Data: http://www.apple.com/autopush/us/itunes/includes/countdown.txt
JavaScript: http://images.apple.com/global/scripts/downloadcounter.js
There is a text file. The text file is obviously coming out of the iTunes store. It contains the hourly timestamp, the count of the number of apps sold and the current sales rate.
15-APR-2009 21:00:00|960384867|260839
Based on this information, we are just 39,615,133 apps shy of the billionth app and 260,839 apps are bought in a certain period of time. What is that period of time. If you look at the JavaScript code, you can see they are dividing that number up in to 3,600,000. I take this calculation to be in milliseconds. By extrapolation that means that 72 apps are bough every second. That would seem to jive with the animation.
The burn rate is not constant.
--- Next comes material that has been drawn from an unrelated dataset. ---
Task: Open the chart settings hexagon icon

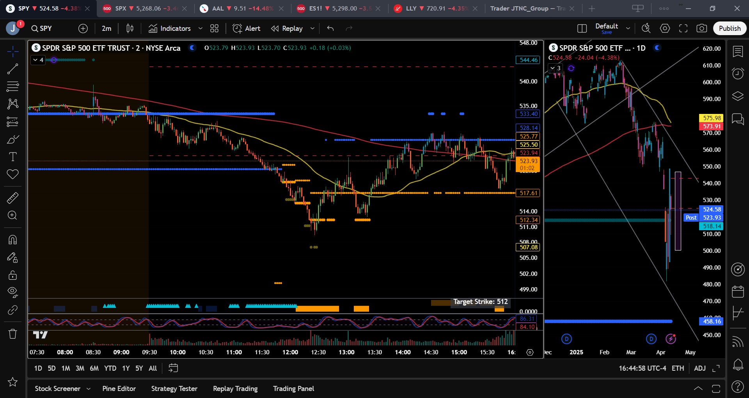Action: (665, 28)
If the burn rate were to remain constant then we would be just 546,752 seconds away from the billionth app. The make the event scheduled for just lest than a week from now (6 days, 7 hours, 52 minutes).
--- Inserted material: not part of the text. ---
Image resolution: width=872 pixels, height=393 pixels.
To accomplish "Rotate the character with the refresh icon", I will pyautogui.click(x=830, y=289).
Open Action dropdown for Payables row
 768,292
Wednesday 4/22, 7:52 am Central Time
The data file is refreshed every hour so this estimate is also subject to revision every hour. With only nine hours of data the target time floated from 4/22 to 5/1 and now has begun to drift back. This sine wave is caused by the daily traffic pattern of the Apple Store. If I continue to monitor the store for another day or two I should be able to average in on the target. The average target is now 4/26/09 2:12 PM… 4/26/09 11:26 AM… 4/26/09 9:04 AM… 4/24/09 12:15 PM… 4/24/09 5:28 PM… 4/23/09 10:22 PM… 4/23/09 3:11 PM… 4/23/09 3:16 PM
Here’s my Source Data on Google Docs: http://spreadsheets.google.com/ccc?key=pydmD4NiOSHYPmIfdh1j4Dw
That would seem to jive with the animation.
Now they are counting down to the 10 billionth song.